(Items from a dataset)
# # # # #

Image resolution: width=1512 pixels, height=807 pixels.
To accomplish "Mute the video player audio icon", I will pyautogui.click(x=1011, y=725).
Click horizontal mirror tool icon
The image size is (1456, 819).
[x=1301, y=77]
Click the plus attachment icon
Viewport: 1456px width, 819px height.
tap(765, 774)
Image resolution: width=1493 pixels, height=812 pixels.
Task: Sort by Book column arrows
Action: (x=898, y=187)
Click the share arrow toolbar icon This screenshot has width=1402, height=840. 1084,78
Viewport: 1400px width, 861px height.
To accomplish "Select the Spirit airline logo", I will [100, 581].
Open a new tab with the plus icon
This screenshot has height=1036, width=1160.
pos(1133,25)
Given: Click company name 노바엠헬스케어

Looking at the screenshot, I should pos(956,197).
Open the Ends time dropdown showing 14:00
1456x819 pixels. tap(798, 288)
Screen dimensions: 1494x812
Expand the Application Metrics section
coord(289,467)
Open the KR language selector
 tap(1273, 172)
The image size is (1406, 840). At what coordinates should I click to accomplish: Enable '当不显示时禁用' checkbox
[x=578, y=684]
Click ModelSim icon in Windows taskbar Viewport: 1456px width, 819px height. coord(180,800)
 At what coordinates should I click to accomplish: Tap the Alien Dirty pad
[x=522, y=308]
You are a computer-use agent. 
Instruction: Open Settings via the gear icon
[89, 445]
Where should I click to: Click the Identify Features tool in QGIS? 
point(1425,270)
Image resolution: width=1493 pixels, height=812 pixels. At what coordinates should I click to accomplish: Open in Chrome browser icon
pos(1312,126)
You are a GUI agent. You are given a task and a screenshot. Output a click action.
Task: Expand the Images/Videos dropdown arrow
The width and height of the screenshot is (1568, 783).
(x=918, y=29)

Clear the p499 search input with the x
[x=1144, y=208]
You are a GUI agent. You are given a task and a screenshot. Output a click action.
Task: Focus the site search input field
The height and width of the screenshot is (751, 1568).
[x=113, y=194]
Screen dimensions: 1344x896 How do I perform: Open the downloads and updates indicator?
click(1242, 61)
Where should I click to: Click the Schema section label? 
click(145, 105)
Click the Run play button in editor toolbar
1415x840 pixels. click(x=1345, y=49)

# # # # #

**EXERCISE REQUIREMENTS**
In the data above, find the line containing "Where should I click to: Click the Schema", then copy it and every later line exactly.

**SOLUTION**
Where should I click to: Click the Schema section label? 
click(145, 105)
Click the Run play button in editor toolbar
1415x840 pixels. click(x=1345, y=49)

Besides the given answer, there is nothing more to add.